_Work to be completed_
Lines from the one with "Given: Open power details with magnifier icon" through the end of the listing below should be set down exactly, with no other line included.
(Available data begins)
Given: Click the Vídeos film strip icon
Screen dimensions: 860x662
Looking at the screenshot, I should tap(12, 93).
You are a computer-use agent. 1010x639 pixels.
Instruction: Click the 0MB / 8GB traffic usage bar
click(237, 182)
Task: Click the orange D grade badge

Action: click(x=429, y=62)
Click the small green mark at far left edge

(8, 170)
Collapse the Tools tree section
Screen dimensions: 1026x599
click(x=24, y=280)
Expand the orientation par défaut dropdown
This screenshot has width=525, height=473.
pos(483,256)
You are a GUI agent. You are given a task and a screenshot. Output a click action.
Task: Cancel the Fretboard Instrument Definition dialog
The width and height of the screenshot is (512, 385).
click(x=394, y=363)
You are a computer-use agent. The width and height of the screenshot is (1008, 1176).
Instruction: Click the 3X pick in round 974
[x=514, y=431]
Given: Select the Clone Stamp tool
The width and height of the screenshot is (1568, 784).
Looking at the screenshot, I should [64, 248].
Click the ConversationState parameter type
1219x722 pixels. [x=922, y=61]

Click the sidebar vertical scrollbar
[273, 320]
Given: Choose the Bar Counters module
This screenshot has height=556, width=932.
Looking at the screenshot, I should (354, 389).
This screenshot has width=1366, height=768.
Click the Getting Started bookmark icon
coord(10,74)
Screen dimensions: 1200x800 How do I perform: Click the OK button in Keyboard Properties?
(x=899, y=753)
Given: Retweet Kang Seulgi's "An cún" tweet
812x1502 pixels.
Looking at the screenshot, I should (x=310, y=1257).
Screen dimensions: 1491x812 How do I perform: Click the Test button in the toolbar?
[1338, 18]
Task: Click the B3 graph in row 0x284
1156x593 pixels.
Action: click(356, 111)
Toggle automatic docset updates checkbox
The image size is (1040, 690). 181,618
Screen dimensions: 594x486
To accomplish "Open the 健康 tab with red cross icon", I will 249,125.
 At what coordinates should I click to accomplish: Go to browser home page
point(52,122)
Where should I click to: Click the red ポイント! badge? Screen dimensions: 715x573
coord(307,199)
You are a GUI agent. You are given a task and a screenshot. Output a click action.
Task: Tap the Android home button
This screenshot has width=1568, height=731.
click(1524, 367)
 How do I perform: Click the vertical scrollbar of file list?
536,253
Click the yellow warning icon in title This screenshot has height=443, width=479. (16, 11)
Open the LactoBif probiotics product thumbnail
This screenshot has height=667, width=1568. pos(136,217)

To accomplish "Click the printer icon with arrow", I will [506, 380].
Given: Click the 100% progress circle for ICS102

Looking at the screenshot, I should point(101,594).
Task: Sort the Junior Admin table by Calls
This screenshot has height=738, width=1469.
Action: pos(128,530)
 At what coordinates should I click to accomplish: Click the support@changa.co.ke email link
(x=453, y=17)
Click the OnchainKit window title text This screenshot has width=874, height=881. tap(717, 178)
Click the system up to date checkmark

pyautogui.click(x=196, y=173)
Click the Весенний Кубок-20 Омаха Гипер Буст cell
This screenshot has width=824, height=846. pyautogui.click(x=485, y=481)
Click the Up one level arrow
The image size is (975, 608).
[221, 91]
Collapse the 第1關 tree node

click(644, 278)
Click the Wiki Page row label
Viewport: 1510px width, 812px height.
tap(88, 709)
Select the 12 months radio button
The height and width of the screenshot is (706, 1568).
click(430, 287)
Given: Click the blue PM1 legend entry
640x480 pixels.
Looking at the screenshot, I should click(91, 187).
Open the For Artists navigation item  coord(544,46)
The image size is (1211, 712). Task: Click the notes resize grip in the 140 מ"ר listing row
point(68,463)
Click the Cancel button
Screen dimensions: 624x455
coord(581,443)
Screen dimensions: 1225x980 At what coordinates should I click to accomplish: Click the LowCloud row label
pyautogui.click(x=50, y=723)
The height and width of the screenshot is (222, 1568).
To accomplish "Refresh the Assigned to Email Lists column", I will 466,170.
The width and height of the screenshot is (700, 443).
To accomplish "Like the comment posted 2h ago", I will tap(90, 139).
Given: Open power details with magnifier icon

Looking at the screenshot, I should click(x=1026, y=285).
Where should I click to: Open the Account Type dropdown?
(Available data ends)
_Written answer_
Given: Open power details with magnifier icon

Looking at the screenshot, I should click(x=1026, y=285).
Where should I click to: Open the Account Type dropdown?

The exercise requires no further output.